NC State University College of Veterinary Medicine Clinical Investigations
http://www.cvm.ncsu.edu/ccmtr/csc-studies.html

Texas A&M University College of Veterinary Medicine and Biomedical Sciences
http://vetmed.tamu.edu/clinical-trials

The Ohio State University College of Veterinary Medicine
http://vet.osu.edu/research/recruiting-clinical-trials

University of California – Davis College of Veterinary Medicine Clinical Trials
http://www.vetmed.ucdavis.edu/clinicaltrials/current_trials/dogs.cfm

College of Veterinary Medicine at Illinois Clinical
http://vetmed.illinois.edu/vth/services/clinical_trials.html

University of Minnesota College of Veterinary Medicine Clinical Investigation Center
http://www.cvm.umn.edu/cic/current/home.html

University of Missouri Veterinary Oncology Clinical Trials
http://www.cvm.missouri.edu/oncology/clinical.html

University of Pennsylvania College of Veterinary Medicine Clinical Investigation Center
http://research.vet.upenn.edu/ClinicalStudies/tabid/4515/Default.aspx

University of Wisconsin-Madison School of Veterinary Medicine Clinical Trials
http://uwveterinarycare.wisc.edu/clinical-trials/

Veterinary Cancer Society
http://www.vetcancertrials.org/
This website has a searchable database of clinical trials at participating institutions, but may not be as inclusive or current as the institution’s own website.

By Rhonda Hovan
GRCA Research Facilitator
rhondahovan@aol.com

Updated 2013

Endnotes

All schools of veterinary medicine have an Institutional Review Board (IRB) that must approve the proposed clinical trial and whose oversight ensures that animal care and treatment meets ethical and humane standards.

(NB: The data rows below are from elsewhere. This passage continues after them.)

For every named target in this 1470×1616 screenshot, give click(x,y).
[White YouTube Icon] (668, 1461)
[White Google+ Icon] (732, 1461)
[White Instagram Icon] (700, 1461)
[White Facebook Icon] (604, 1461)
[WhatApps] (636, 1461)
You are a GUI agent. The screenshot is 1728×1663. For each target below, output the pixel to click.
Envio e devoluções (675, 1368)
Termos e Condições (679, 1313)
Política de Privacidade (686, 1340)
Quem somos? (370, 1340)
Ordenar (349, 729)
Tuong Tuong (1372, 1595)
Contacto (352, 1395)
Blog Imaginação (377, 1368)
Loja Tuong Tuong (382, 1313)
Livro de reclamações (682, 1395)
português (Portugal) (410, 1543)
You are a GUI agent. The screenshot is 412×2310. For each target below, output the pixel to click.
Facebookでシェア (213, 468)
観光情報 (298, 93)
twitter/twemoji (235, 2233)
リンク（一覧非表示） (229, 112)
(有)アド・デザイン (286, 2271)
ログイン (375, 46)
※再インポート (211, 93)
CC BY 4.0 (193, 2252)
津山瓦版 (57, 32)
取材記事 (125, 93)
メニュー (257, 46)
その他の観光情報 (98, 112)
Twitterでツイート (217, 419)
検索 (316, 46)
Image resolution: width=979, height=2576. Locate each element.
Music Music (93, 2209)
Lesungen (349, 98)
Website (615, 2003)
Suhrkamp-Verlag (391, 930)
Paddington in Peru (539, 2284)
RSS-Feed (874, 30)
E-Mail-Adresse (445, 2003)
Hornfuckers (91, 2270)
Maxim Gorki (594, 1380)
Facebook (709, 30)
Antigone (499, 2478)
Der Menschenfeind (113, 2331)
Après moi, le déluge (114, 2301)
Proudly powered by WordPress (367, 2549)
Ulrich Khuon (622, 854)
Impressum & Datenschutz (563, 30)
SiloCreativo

To be certain that a comparison of results is scientifically valid, factors that may influence results must be the same in each group. Depending on the exact details of the study, groups may be matched for such things as: exact diagnosis; stage or severity of disease; neuter status; size, age, or breed of dog; prior treatment; and many other factors specific to the study. Sometimes dogs are randomly assigned to one group or the other.

Although extensive preliminary testing may provide a good indication that the therapy will be beneficial and that side effects will be manageable, the very nature of a clinical trial is that the actual risks and benefits are not clearly and definitively known.